De pequeño, sentado en el primer peldaño de la escalera en la casa de sus padres, a oscuras, Midas la admiraba. Creía que rezumaría o se saldría, pero brillaba y desaparecía en un abrir y cerrar de ojos. Emigraba. A seis millones de kilómetros por hora. Y si la aislabas por completo...

Cerró las persianas y corrió las gruesas cortinas. Las fotografías de las paredes volvieron a convertirse en hojas de papel; la oscuridad las unificaba en una sola tonalidad de gris. Podría haber estado sentado en una roca en una cueva oscura. Pero entonces disparó su
flash
electrónico.

Y allí estaba, lanzándose contra las cortinas, donde destacaba el entramado de los hilos azul marino y se desvanecía con la misma espectacularidad con que había aparecido. Después del destello, todo quedaba más oscuro. Midas esperó, sobrecogido, a que tenues rastros de luz volvieran a colarse en el recibidor. Cuando la oscuridad se convirtió de nuevo en penumbra, disparó otra vez el
flash.
El mecanismo emitió un susurro.

Las fotografías de las paredes pasaron de ser simples rectángulos grises a revelar calles y figuras rígidas vestidas con traje, para luego quedar de nuevo reducidas a rectángulos grises. La marca azul de la luz en sus retinas se desvaneció, y cuando Midas se disponía a apretar de nuevo el botón del disparador del
flash,
la puerta principal se abrió de par en par y el recibidor se llenó de ruidos y colores.

Con los ojos entornados, vio entrar a su madre cojeando y con una caja de cartón en los brazos, cubiertos de pecas. Trajo consigo una ráfaga de aire caliente, y a continuación el estruendo del tráfico y el trino de un pájaro. La mujer se limpió los zapatos enérgicamente en la esterilla, y entonces dio un respingo.

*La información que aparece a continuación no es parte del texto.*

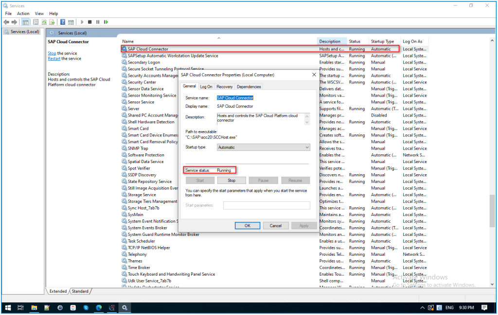Screen dimensions: 498x315
Task: Select Services (Local) in the console tree
Action: pyautogui.click(x=24, y=32)
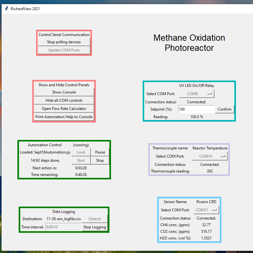Stop polling devices
The width and height of the screenshot is (253, 253).
pyautogui.click(x=64, y=42)
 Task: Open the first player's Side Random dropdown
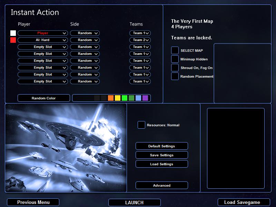(x=85, y=33)
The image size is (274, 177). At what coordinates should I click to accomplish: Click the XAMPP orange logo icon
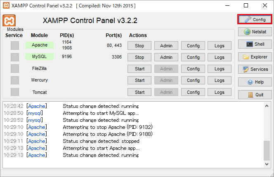(x=9, y=21)
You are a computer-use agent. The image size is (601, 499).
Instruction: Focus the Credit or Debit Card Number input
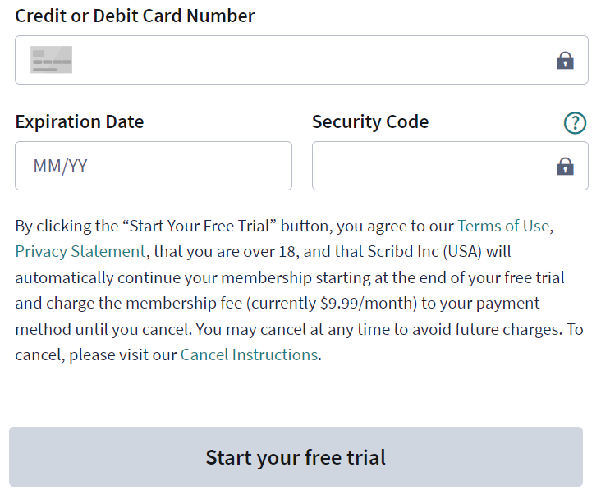pos(301,60)
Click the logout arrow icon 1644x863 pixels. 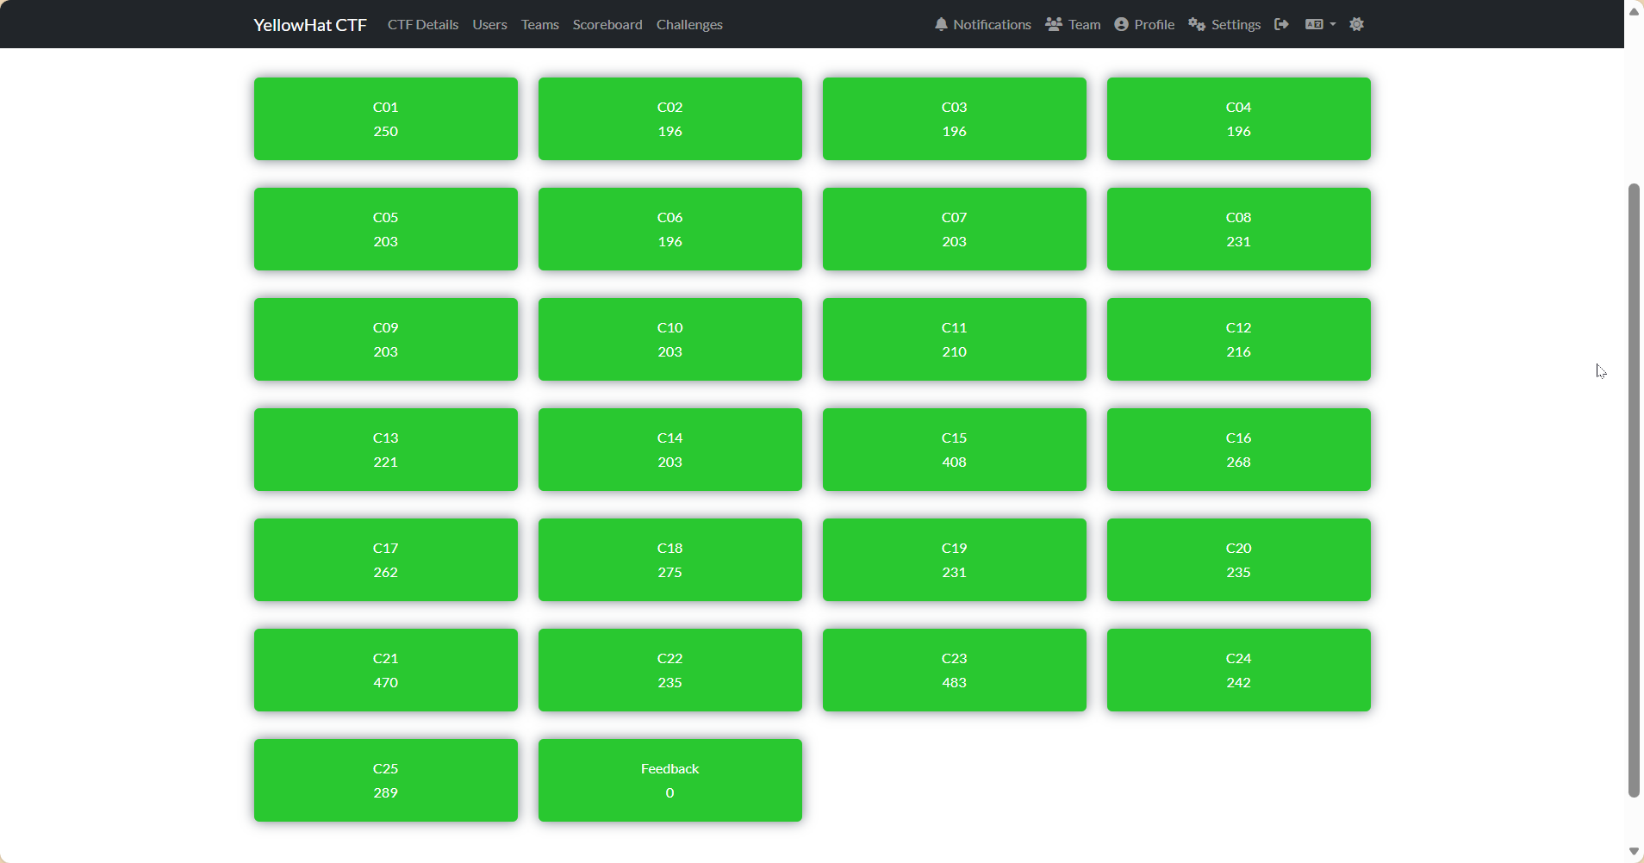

—Ah, eres tú —dijo en voz baja, y se recuperó del susto—. No te había visto con lo oscuro que está.

La puerta se cerró tras ella y se restableció la penumbra. Sonrió a Midas y abrió la puerta del comedor empujándola con el trasero. Allí también estaba oscuro. Midas disparó el
flash
, y la mujer dio un chillido y casi soltó la caja. Luego la apretó más fuerte contra su pecho, acariciándola con una mano en un gesto protector.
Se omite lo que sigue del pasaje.